Top of TASK DATA

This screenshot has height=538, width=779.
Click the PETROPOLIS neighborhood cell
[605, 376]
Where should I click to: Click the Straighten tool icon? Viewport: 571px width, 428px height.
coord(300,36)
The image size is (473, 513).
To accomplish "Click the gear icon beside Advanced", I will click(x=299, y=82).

Bottom of TASK DATA
Top of TASK DATA

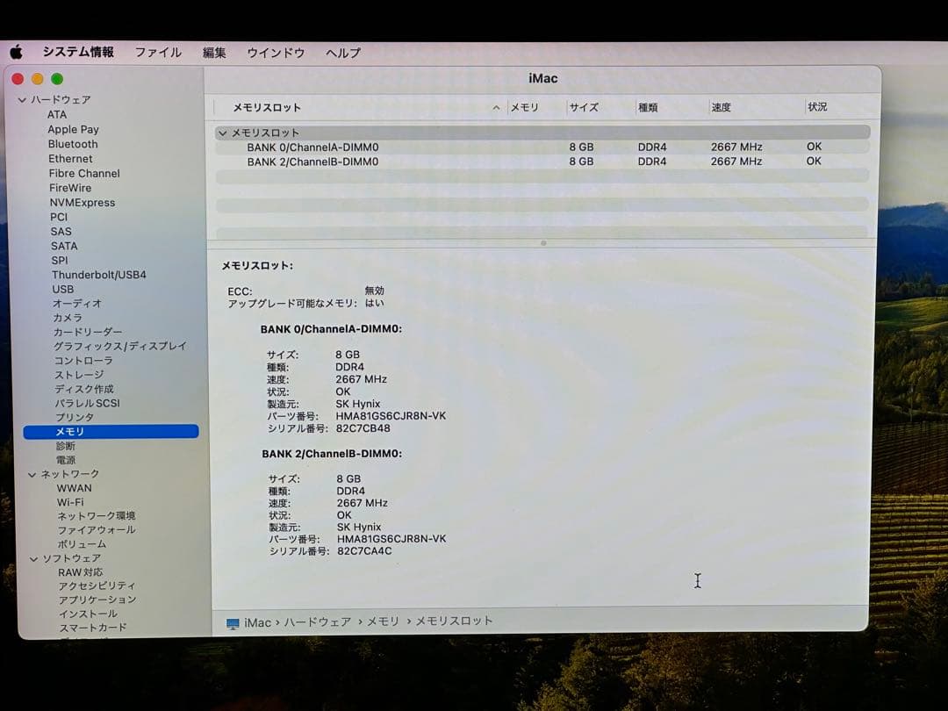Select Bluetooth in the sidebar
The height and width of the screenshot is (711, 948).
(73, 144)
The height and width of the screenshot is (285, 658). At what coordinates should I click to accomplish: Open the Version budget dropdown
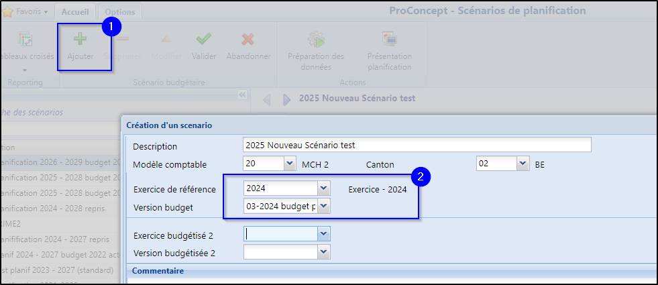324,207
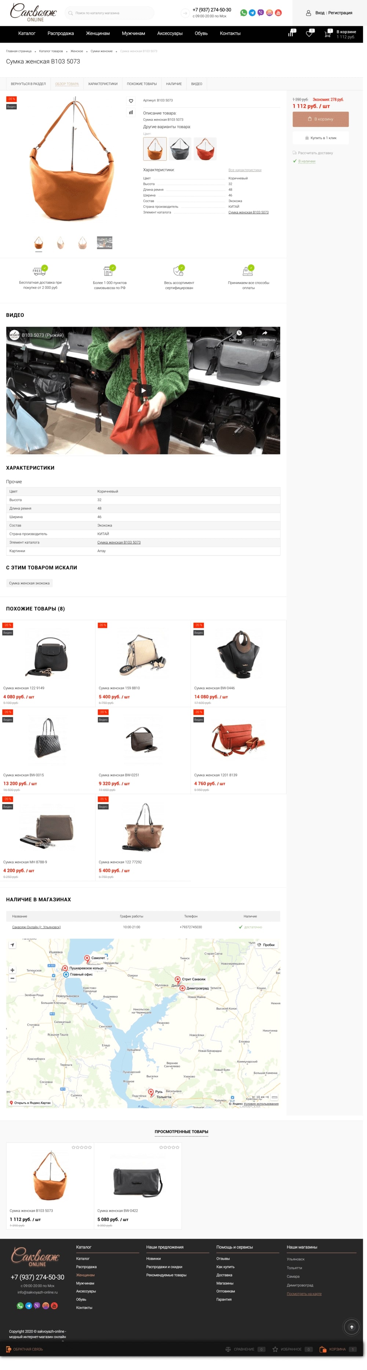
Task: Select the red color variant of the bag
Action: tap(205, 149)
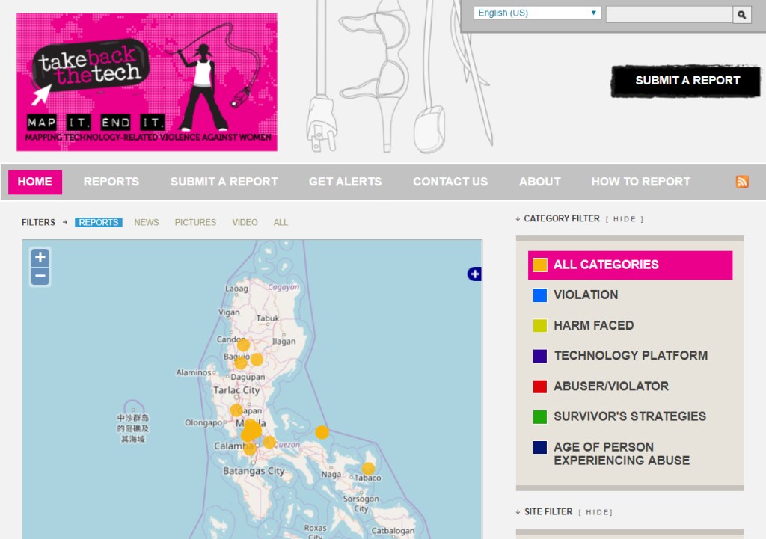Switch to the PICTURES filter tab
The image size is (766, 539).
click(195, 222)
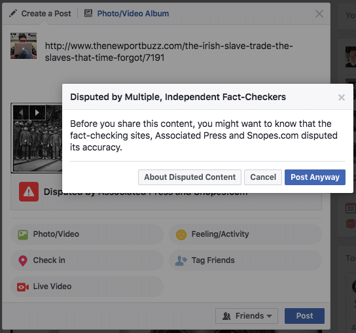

Bottom of TASK DATA

▶ [WHAT NEEDS TO BE DONE] Above this instruction are the records; retype exactly the lines from the one containing "This screenshot has height=538, width=779." up to and including the one containing "The image size is (473, 513).".

▶ [WRITTEN SOLUTION]
This screenshot has height=538, width=779.
Click the PETROPOLIS neighborhood cell
[605, 376]
Where should I click to: Click the Straighten tool icon? Viewport: 571px width, 428px height.
coord(300,36)
The image size is (473, 513).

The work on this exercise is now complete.